La otra ciudad: intercambio, consecuencias…

/ 10 junio, 2013

Abierta, provocadora, Nueva York te desafía siempre. Uno de sus retos es el proyecto de Park Avenue, un concurso, que existe desde el año 1967, auspiciado por el Comité para la Escultura del Fondo Park Avenue y el Programa de Arte Público del Departamento de Parques y Recreación de la ciudad de Nueva York. Cada año, cientos de artistas de todo el mundo envían sus propuestas estéticas, que son evaluadas por miembros del Park Avenue Malls Sculpture Advisory Committee en colaboración con galeristas, curadores, y coleccionistas de prestigio. (…) Este proyecto ha ocupado un lugar prominente y de gran trascendencia cultural a nivel local y mundial, gracias a una serie de artistas de reconocimiento internacional que han mostrado ahí sus esculturas.

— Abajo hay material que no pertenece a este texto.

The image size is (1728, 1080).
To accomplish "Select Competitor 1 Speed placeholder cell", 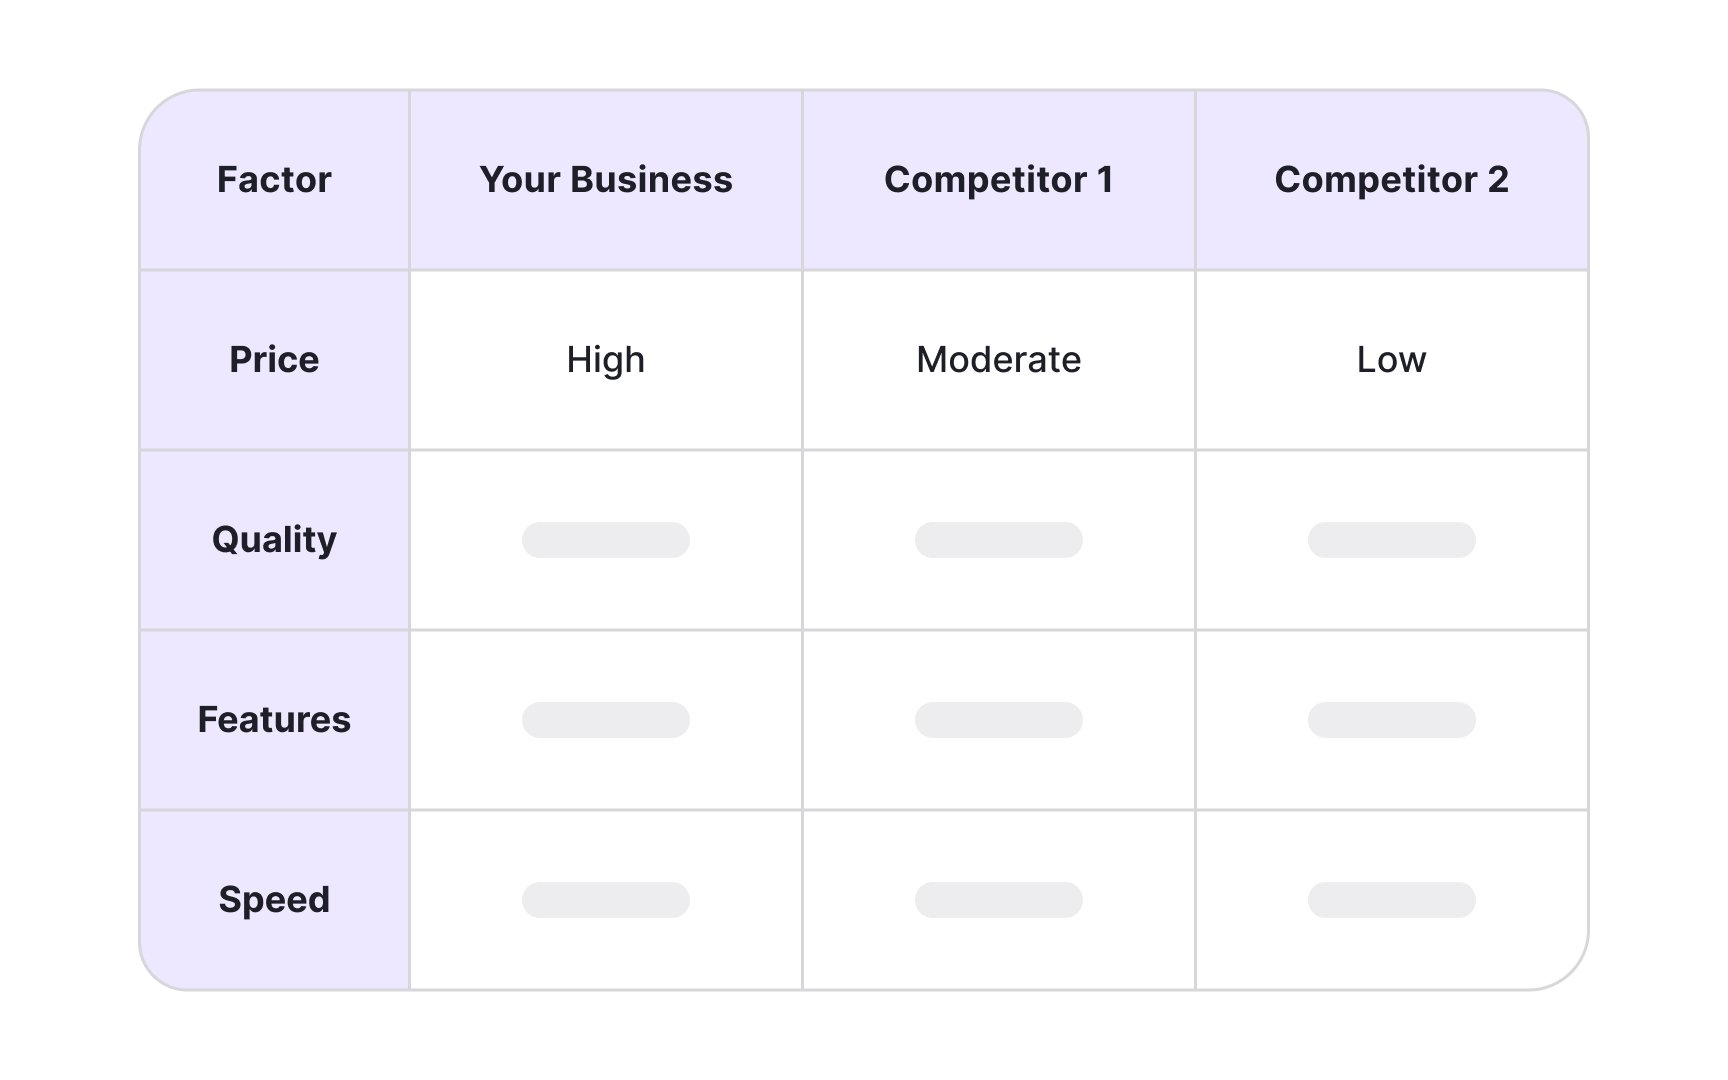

Este año, Alexandre Arrechea fue uno de esos cientos de prestigiosos artistas: asumió el desafío y sometió su proyecto NOLIMITS al concurso de Park Avenue. Alex había trabajado alrededor de dos años en el proyecto, según sus propias palabras se trataba de resumir de algún modo las indagaciones en la arquitectura y el poder como fuentes de inspiración que le habían ocupado en los últimos tres años. Gracias a su refinada sensibilidad y talento, por suerte para todos los admiradores del buen arte y para el mismo Alex, Nueva York recibió su proyecto NOLIMITS como se recibe una ofrenda. Los miembros de la junta que evalúan las obras decidieron concederle el premio por unanimidad. En la historia de este concurso sólo tres artistas latinoamericanos habían logrado exponer sus obras allí: Botero, Soto y Barrios.

El proyecto de Alex apostaba por establecer ese diálogo con la arquitectura neoyorquina al que hemos hecho referencia antes, y de manera precisa con diez de los edificios icónicos de la ciudad como el Chrysler, Flatiron, el Empire State, Citicorp, y otros que se encuentran en la misma avenida de Park Avenue, como el Metlife (antiguo PANAM), el famoso Seagram, o el Helmsley, que divide en dos la avenida.

En NOLIMITS podemos apreciar la confluencia entre el espíritu de la ciudad y la actitud del artista hacia ella, definida por la influencia que esta ejerce en él. Nueva York, la ciudad infinita, donde todo o casi todo es posible. El artista responde a ella sin el más mínimo concepto de censura, desde la no limitación de lenguaje.